Other notable provisions
Other notable provisions of the new law include the following:
- Reciprocity. In addition to the exceptions mentioned above, the law adopts the principle of reciprocity (Article 21). Where a foreign state grants to the PRC and its property a level of immunity which is lower than that set out in the law, the principle of reciprocity applies. Accordingly, this provision will only ever operate to reduce, not increase, the protection afforded to a foreign state.
- International treaties prevail. Where the provisions of an international treaty concluded or acceded to by the PRC differ from those of the law, the provisions of the treaty shall prevail (save those on which the PRC has announced reservations) (Article 22).
- Special court procedures. The law makes provision for certain procedural matters in cases involving foreign states, including in relation to the service of documents (Article 17), default judgments (Article 18), and certification of factual issues by the Ministry of Foreign Affairs of the PRC (Article 19).
Application to Hong Kong and Macau
Although the law does not make any express provision as to its territorial application, it is clear that the restrictive immunity approach which it adopts will apply to the Hong Kong and Macau Special Administrative Regions.
In a media interview immediately following the promulgation of the new law, an official of the Legislative Affairs Commission of the SCNPC confirmed that Hong Kong and Macau should follow the state immunity rules and policies set out in the new law.
This is consistent with the position previously taken by the SCNPC in the interpretation which it provided to the Hong Kong Court of Final Appeal in the landmark case of Democratic Republic of the Congo v. FG Hemisphere Associates LLC (FACV Nos 5, 6 & 7 of 2010), to the effect that the principles of state immunity should apply uniformly within the whole territory of the PRC. The PRC adopted the absolute doctrine of state immunity at that time, without any commercial exception, and hence the Court of Final Appeal, applying the interpretation of the SCNPC, held that absolute immunity must also apply in Hong Kong.

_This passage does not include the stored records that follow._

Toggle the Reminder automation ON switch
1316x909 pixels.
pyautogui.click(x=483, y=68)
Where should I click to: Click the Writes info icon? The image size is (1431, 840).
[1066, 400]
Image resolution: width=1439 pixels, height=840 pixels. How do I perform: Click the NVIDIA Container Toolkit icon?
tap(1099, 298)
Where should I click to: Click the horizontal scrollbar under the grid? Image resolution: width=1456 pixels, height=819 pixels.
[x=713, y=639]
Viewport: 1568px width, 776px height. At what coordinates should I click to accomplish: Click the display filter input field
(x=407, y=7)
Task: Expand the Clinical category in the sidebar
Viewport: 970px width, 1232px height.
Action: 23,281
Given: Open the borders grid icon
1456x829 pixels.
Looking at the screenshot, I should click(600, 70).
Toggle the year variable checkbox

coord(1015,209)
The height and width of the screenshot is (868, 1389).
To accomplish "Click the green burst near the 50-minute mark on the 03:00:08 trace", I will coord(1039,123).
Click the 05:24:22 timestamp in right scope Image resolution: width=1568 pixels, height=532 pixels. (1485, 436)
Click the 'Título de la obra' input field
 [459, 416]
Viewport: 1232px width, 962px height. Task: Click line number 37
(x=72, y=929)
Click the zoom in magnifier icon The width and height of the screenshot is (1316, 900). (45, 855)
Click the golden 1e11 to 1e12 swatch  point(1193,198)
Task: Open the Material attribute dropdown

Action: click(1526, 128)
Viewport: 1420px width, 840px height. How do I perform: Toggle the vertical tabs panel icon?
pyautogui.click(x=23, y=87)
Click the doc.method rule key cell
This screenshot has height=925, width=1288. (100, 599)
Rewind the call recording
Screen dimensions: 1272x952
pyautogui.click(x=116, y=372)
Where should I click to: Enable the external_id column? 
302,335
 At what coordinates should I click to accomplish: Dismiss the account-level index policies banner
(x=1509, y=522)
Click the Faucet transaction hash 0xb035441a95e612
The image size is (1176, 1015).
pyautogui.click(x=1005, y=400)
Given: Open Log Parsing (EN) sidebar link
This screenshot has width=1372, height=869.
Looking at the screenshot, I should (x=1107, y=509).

Applying this reasoning, restrictive immunity should apply in Hong Kong once its adoption by the PRC takes effect from 1 January 2024.
This is the first time the PRC’s policy on state immunity has been comprehensively set out in a legal instrument, providing welcome clarity and accessibility in relation to this important issue.
The adoption of the new law is a watershed moment for state immunity rules in the PRC, including the Hong Kong and Macau Special Administrative Regions. The PRC had previously been a strong adherent of the absolute doctrine of immunity, and was the most significant jurisdiction to continue to apply it.
Although the PRC signed the UN Convention on Jurisdictional Immunities of States and Their Property (which applies the restrictive doctrine of immunity) in 2005, it has not ratified the Convention and the Convention has not yet entered into force. In the Congo case (mentioned above), the Central People’s Government (whose position on immunity was set out in letters submitted to the Hong Kong court on its behalf) stated that the signature by the PRC of the Convention did not change the PRC’s adherence to the doctrine of absolute immunity. It remains to be seen whether the PRC will proceed to ratify the Convention in light of the new law adopting the restrictive doctrine.
As a practical point, it would be advisable for parties entering into commercial contracts with foreign states and state entities (including contracts which provide for disputes to be resolved by arbitration) to include a provision confirming that the contract is of a commercial nature and arises out of commercial activities. This should help to maximise such parties’ prospects of being able to rely upon the commercial activities exception and (where relevant) the exceptions in relation to arbitration-related proceedings before the PRC courts.